The Remains of the Day
I might have mentioned seeing The Corpse Bride recently. I’ve been thinking about it a lot, wondering what it was that made it something of a failure in comparison to A Nightmare Before Christmas. I might be a bit late to the game here, on account of being pretty late to the game, but that doesn’t make my observations any less accurate.
First and foremost, I’d like to point out that I also watched all the bonus material that came on the DVD. If you’re at all interested in how movies like this are made, you’d be wrong to miss these extras. There’s some amazing (and sometimes surprising) stuff going on behind the scenes of this movie.
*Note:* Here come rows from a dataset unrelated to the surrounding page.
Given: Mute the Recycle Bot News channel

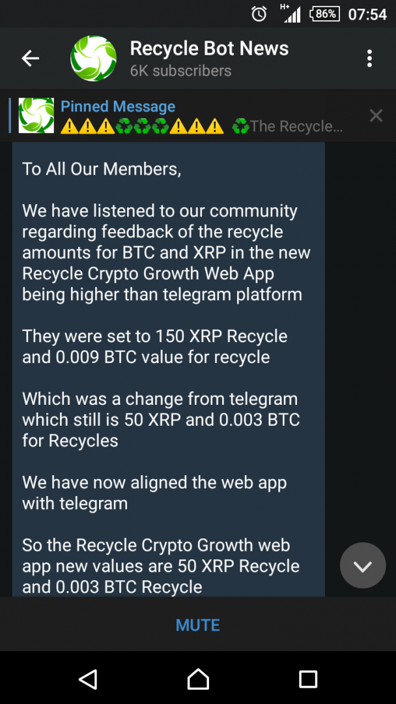Looking at the screenshot, I should tap(197, 624).
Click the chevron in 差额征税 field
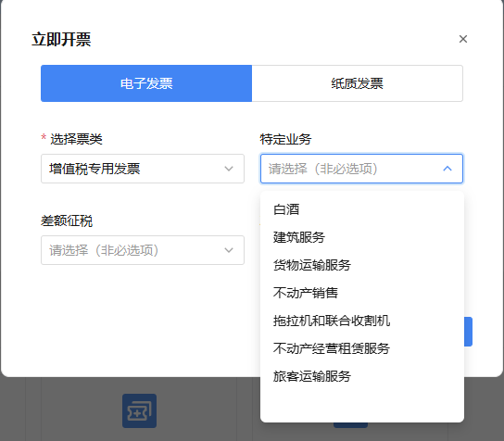This screenshot has width=504, height=441. click(229, 250)
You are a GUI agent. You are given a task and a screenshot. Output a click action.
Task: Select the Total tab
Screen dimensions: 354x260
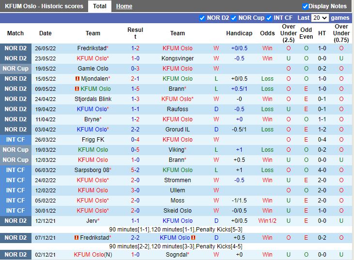pyautogui.click(x=100, y=6)
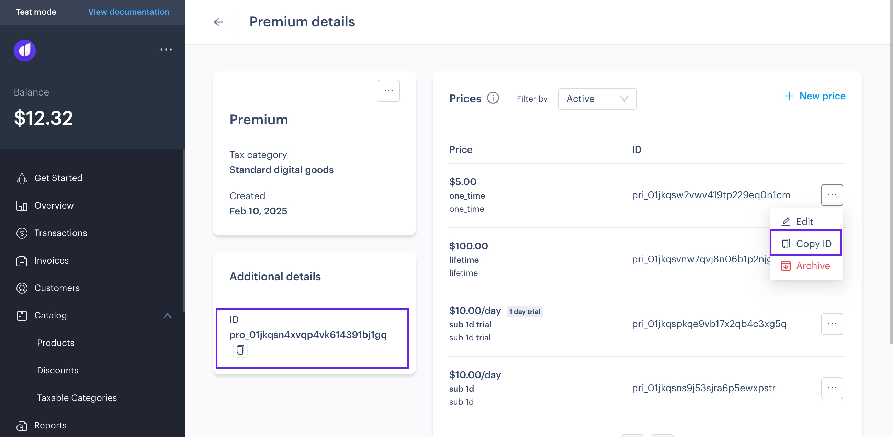Collapse the Catalog section chevron

pos(168,316)
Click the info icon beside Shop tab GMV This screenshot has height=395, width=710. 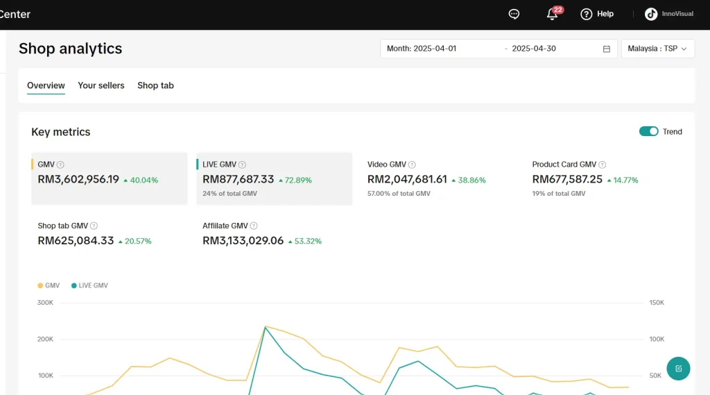(94, 226)
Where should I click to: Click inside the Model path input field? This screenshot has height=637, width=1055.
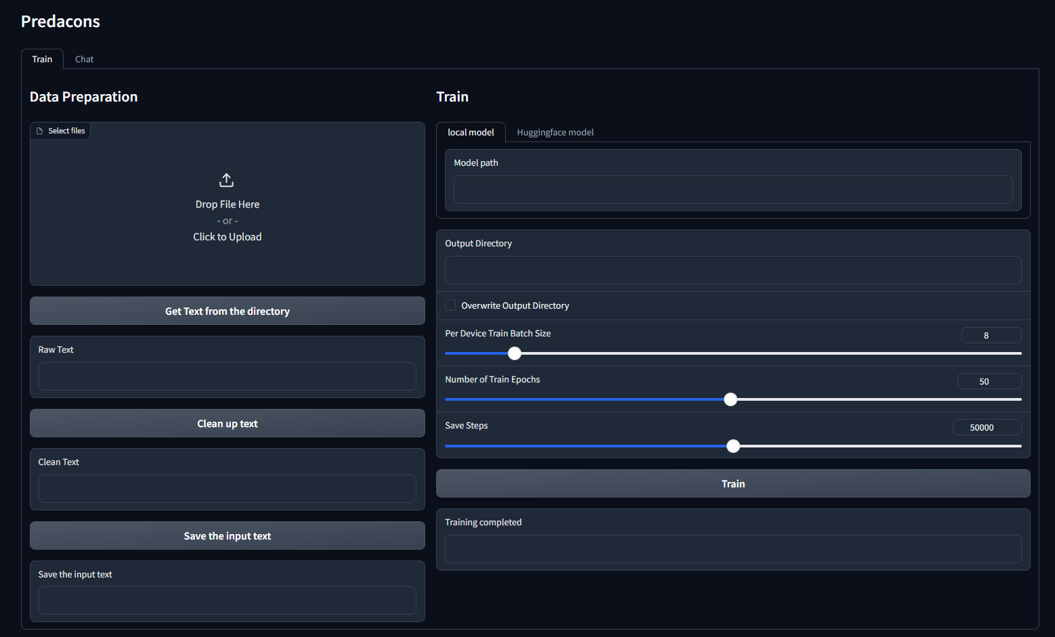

The technological wizardry was amazing. The way the faces could be manipulated by sticking tiny screwdrivers in their ears and dialing up dimples, smiles, frowns and grimaces was light-years ahead of the hundreds of heads required to make Jack Skellington talk.
The use of relatively inexpensive digital SLRs to shoot the stop motion photography was equally light-years ahead of the film development required for Nightmare.
What wasn’t light-years ahead was the musical work. In general I really dig Danny Elfman’s work, but in this movie, I found myself distracted enough by poor decisions made in the musical aspect of the movie that it diminished the experience. What comes to mind is the musicial number “The Remains of the Day” in which the (very important) back-story of Emily, the Corpse Bride, is revealed. It is so poorly engineered that its almost impossible to understand. Muddy describes it. Muddy as my bass playing.
What wasn’t light-years ahead was character development. No empathy for Victoria’s plight of suddenly finding herself in love with someone she just met, only to find he’s married to a corpse. No empathy for Victor, suddenly finding himself married to a well-stacked and nicely corseted corpse, for that matter. No hatred for the venomous Lord Barkas. No life.
The story itself is pretty good, in fact. It was the lack of any identification with the characters and some poor production choices that made it so one dimensional and flat. And it’s too bad, because it would have been as wicked as Shakespeare’s sense of humor.